■ Exercise instructions ■
Please repeat each entry. Match every word exactly.

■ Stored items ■

*** Block opens ***

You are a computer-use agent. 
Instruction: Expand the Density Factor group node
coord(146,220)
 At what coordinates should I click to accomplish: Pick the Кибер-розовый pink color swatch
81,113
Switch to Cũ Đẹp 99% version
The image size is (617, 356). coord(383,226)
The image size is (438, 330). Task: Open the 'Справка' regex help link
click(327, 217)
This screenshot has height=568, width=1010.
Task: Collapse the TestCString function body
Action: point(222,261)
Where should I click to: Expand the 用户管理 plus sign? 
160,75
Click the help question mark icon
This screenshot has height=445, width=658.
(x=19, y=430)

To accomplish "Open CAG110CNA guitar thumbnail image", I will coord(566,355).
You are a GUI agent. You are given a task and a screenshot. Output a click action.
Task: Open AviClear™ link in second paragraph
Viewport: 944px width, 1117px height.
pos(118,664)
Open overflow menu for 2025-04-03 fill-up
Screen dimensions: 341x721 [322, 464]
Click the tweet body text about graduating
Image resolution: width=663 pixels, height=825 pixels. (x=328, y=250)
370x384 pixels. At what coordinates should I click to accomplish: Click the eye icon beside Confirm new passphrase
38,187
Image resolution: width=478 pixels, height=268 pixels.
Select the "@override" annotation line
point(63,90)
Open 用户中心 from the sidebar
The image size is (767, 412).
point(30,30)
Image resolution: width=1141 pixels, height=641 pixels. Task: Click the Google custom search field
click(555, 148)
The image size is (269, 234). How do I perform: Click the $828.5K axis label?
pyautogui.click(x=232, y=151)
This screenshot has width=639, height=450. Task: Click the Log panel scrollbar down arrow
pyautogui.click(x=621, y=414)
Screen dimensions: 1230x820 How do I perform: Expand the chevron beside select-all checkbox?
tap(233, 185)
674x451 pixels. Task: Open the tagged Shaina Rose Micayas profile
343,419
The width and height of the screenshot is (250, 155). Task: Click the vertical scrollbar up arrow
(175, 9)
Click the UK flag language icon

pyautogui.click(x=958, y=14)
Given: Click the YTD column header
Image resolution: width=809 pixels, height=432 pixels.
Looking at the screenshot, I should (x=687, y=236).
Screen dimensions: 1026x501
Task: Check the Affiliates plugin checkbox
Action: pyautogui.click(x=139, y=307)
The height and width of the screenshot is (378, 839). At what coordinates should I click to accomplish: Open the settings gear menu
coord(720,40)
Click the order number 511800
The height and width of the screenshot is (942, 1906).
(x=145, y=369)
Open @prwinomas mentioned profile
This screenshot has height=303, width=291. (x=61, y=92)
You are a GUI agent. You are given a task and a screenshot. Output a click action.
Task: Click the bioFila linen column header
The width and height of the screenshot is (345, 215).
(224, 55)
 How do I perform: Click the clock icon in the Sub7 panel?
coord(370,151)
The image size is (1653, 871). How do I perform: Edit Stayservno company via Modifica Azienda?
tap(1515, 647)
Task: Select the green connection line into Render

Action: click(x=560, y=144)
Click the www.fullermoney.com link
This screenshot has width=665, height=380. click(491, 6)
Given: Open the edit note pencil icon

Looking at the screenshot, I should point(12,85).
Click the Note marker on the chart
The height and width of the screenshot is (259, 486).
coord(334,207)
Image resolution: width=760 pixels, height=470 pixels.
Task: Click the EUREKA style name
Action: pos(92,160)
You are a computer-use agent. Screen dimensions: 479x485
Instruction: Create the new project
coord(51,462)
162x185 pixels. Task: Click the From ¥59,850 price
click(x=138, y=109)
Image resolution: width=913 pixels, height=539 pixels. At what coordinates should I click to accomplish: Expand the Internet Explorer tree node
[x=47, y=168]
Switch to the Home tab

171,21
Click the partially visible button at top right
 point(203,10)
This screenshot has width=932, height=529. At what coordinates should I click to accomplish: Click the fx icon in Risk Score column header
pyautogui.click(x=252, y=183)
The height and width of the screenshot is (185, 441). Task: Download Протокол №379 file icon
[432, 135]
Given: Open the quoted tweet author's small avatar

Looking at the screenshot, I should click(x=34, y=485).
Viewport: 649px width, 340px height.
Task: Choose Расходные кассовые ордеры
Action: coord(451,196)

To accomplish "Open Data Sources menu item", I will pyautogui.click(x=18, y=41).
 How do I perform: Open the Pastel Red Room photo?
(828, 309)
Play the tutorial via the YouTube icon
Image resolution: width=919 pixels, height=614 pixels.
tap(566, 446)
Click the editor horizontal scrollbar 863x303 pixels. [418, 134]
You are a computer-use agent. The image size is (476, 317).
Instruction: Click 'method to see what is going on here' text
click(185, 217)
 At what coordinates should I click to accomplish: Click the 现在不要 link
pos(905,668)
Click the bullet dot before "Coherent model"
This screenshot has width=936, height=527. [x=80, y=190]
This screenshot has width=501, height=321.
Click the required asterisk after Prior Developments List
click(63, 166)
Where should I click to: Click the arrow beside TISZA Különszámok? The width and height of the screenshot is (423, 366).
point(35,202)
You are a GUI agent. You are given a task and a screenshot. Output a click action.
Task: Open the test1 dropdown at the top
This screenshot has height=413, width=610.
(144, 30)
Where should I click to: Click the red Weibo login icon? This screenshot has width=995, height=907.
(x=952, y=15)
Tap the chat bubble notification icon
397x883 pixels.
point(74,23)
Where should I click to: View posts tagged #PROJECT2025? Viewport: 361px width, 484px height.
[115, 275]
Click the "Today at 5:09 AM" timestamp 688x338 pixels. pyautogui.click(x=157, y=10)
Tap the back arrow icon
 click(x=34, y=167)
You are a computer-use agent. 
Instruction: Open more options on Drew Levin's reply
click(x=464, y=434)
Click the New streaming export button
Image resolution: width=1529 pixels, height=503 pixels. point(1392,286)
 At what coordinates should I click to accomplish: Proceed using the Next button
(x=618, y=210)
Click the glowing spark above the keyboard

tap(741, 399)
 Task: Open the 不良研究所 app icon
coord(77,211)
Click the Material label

*** Block closes ***

■ Answer box ■
You are a computer-use agent. 
Instruction: Expand the Density Factor group node
coord(146,220)
 At what coordinates should I click to accomplish: Pick the Кибер-розовый pink color swatch
81,113
Switch to Cũ Đẹp 99% version
The image size is (617, 356). coord(383,226)
The image size is (438, 330). Task: Open the 'Справка' regex help link
click(327, 217)
This screenshot has height=568, width=1010.
Task: Collapse the TestCString function body
Action: point(222,261)
Where should I click to: Expand the 用户管理 plus sign? 
160,75
Click the help question mark icon
This screenshot has height=445, width=658.
(x=19, y=430)

To accomplish "Open CAG110CNA guitar thumbnail image", I will coord(566,355).
You are a GUI agent. You are given a task and a screenshot. Output a click action.
Task: Open AviClear™ link in second paragraph
Viewport: 944px width, 1117px height.
pos(118,664)
Open overflow menu for 2025-04-03 fill-up
Screen dimensions: 341x721 [322, 464]
Click the tweet body text about graduating
Image resolution: width=663 pixels, height=825 pixels. (x=328, y=250)
370x384 pixels. At what coordinates should I click to accomplish: Click the eye icon beside Confirm new passphrase
38,187
Image resolution: width=478 pixels, height=268 pixels.
Select the "@override" annotation line
point(63,90)
Open 用户中心 from the sidebar
The image size is (767, 412).
point(30,30)
Image resolution: width=1141 pixels, height=641 pixels. Task: Click the Google custom search field
click(555, 148)
The image size is (269, 234). How do I perform: Click the $828.5K axis label?
pyautogui.click(x=232, y=151)
This screenshot has width=639, height=450. Task: Click the Log panel scrollbar down arrow
pyautogui.click(x=621, y=414)
Screen dimensions: 1230x820 How do I perform: Expand the chevron beside select-all checkbox?
tap(233, 185)
674x451 pixels. Task: Open the tagged Shaina Rose Micayas profile
343,419
The width and height of the screenshot is (250, 155). Task: Click the vertical scrollbar up arrow
(175, 9)
Click the UK flag language icon

pyautogui.click(x=958, y=14)
Given: Click the YTD column header
Image resolution: width=809 pixels, height=432 pixels.
Looking at the screenshot, I should (x=687, y=236).
Screen dimensions: 1026x501
Task: Check the Affiliates plugin checkbox
Action: pyautogui.click(x=139, y=307)
The height and width of the screenshot is (378, 839). At what coordinates should I click to accomplish: Open the settings gear menu
coord(720,40)
Click the order number 511800
The height and width of the screenshot is (942, 1906).
(x=145, y=369)
Open @prwinomas mentioned profile
This screenshot has height=303, width=291. (x=61, y=92)
You are a GUI agent. You are given a task and a screenshot. Output a click action.
Task: Click the bioFila linen column header
The width and height of the screenshot is (345, 215).
(224, 55)
 How do I perform: Click the clock icon in the Sub7 panel?
coord(370,151)
The image size is (1653, 871). How do I perform: Edit Stayservno company via Modifica Azienda?
tap(1515, 647)
Task: Select the green connection line into Render

Action: click(x=560, y=144)
Click the www.fullermoney.com link
This screenshot has width=665, height=380. click(491, 6)
Given: Open the edit note pencil icon

Looking at the screenshot, I should point(12,85).
Click the Note marker on the chart
The height and width of the screenshot is (259, 486).
coord(334,207)
Image resolution: width=760 pixels, height=470 pixels.
Task: Click the EUREKA style name
Action: pos(92,160)
You are a computer-use agent. Screen dimensions: 479x485
Instruction: Create the new project
coord(51,462)
162x185 pixels. Task: Click the From ¥59,850 price
click(x=138, y=109)
Image resolution: width=913 pixels, height=539 pixels. At what coordinates should I click to accomplish: Expand the Internet Explorer tree node
[x=47, y=168]
Switch to the Home tab

171,21
Click the partially visible button at top right
 point(203,10)
This screenshot has width=932, height=529. At what coordinates should I click to accomplish: Click the fx icon in Risk Score column header
pyautogui.click(x=252, y=183)
The height and width of the screenshot is (185, 441). Task: Download Протокол №379 file icon
[432, 135]
Given: Open the quoted tweet author's small avatar

Looking at the screenshot, I should click(x=34, y=485).
Viewport: 649px width, 340px height.
Task: Choose Расходные кассовые ордеры
Action: coord(451,196)

To accomplish "Open Data Sources menu item", I will pyautogui.click(x=18, y=41).
 How do I perform: Open the Pastel Red Room photo?
(828, 309)
Play the tutorial via the YouTube icon
Image resolution: width=919 pixels, height=614 pixels.
tap(566, 446)
Click the editor horizontal scrollbar 863x303 pixels. [418, 134]
You are a computer-use agent. The image size is (476, 317).
Instruction: Click 'method to see what is going on here' text
click(185, 217)
 At what coordinates should I click to accomplish: Click the 现在不要 link
pos(905,668)
Click the bullet dot before "Coherent model"
This screenshot has width=936, height=527. [x=80, y=190]
This screenshot has width=501, height=321.
Click the required asterisk after Prior Developments List
click(63, 166)
Where should I click to: Click the arrow beside TISZA Különszámok? The width and height of the screenshot is (423, 366).
point(35,202)
You are a GUI agent. You are given a task and a screenshot. Output a click action.
Task: Open the test1 dropdown at the top
This screenshot has height=413, width=610.
(144, 30)
Where should I click to: Click the red Weibo login icon? This screenshot has width=995, height=907.
(x=952, y=15)
Tap the chat bubble notification icon
397x883 pixels.
point(74,23)
Where should I click to: View posts tagged #PROJECT2025? Viewport: 361px width, 484px height.
[115, 275]
Click the "Today at 5:09 AM" timestamp 688x338 pixels. pyautogui.click(x=157, y=10)
Tap the back arrow icon
 click(x=34, y=167)
You are a computer-use agent. 
Instruction: Open more options on Drew Levin's reply
click(x=464, y=434)
Click the New streaming export button
Image resolution: width=1529 pixels, height=503 pixels. point(1392,286)
 At what coordinates should I click to accomplish: Proceed using the Next button
(x=618, y=210)
Click the glowing spark above the keyboard

tap(741, 399)
 Task: Open the 不良研究所 app icon
coord(77,211)
Click the Material label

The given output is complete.